>> START THE INPUT

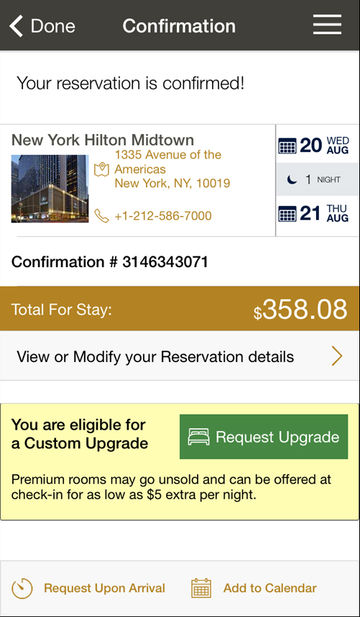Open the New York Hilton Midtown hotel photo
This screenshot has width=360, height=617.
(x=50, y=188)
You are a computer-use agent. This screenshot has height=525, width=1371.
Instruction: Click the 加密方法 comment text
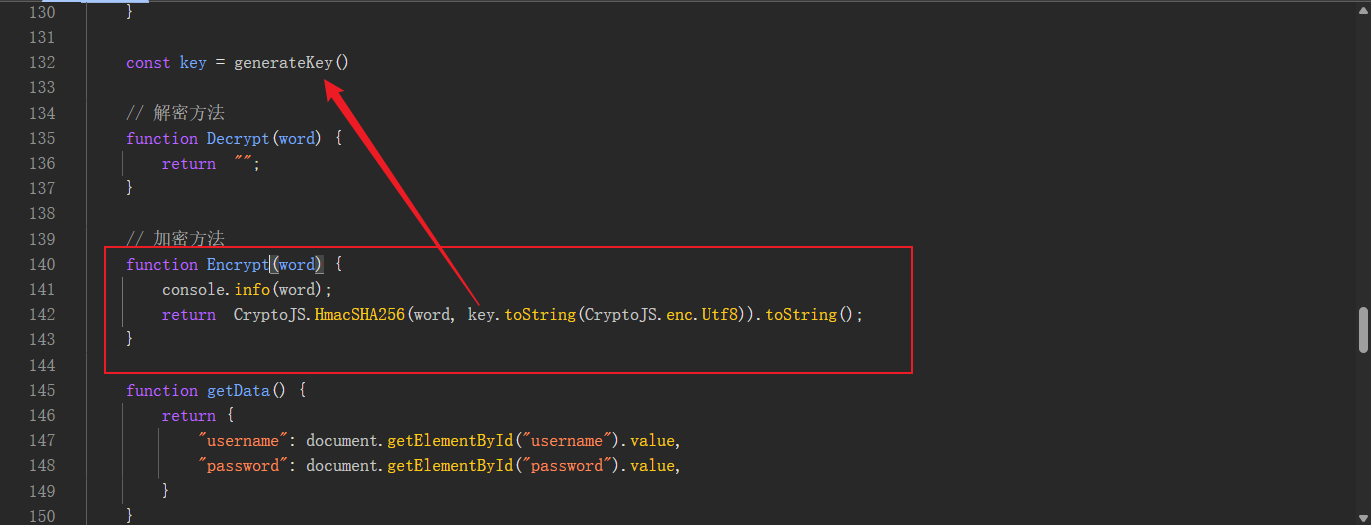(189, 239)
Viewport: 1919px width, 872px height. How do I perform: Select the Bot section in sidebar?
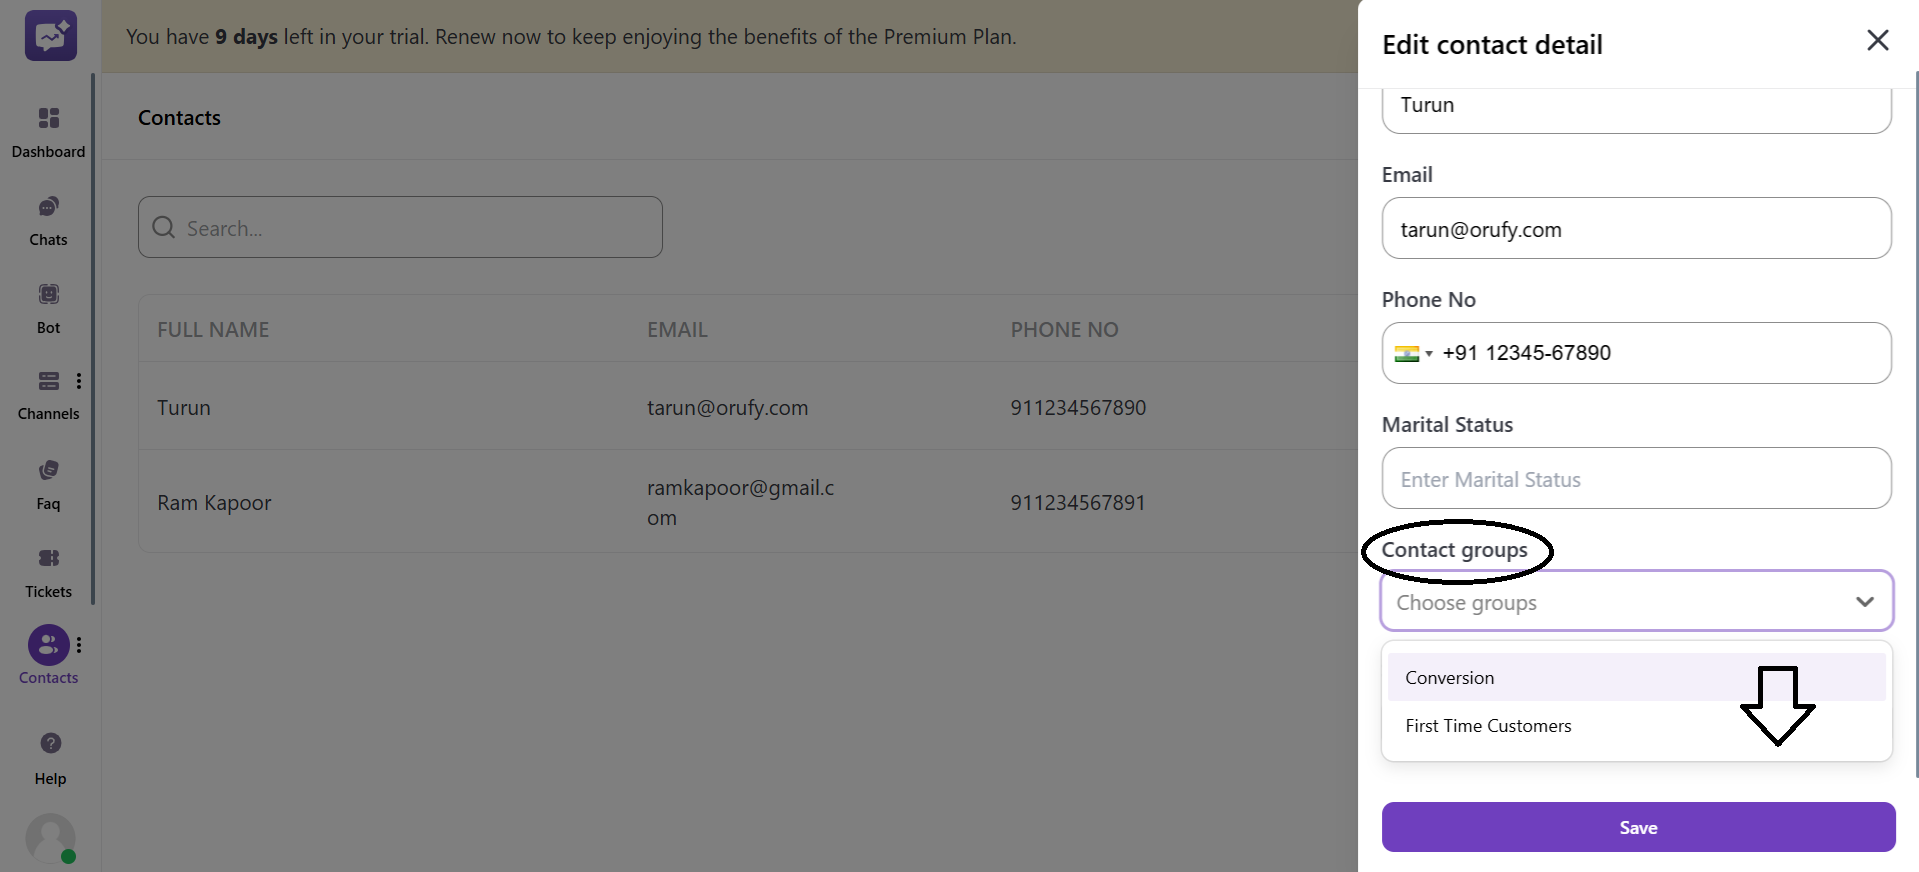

>> END THE INPUT

[WHAT YOU HAVE TO DO]: Convert the data above into a JSON array of strings, one string per line, skipping blank lines and leaving out the pictures.

[ANSWER TO THIS PROBLEM]:
[
  "Open the New York Hilton Midtown hotel photo",
  "This screenshot has width=360, height=617.",
  "(x=50, y=188)",
  "You are a computer-use agent. This screenshot has height=525, width=1371.",
  "Instruction: Click the 加密方法 comment text",
  "(189, 239)",
  "Viewport: 1919px width, 872px height. How do I perform: Select the Bot section in sidebar?"
]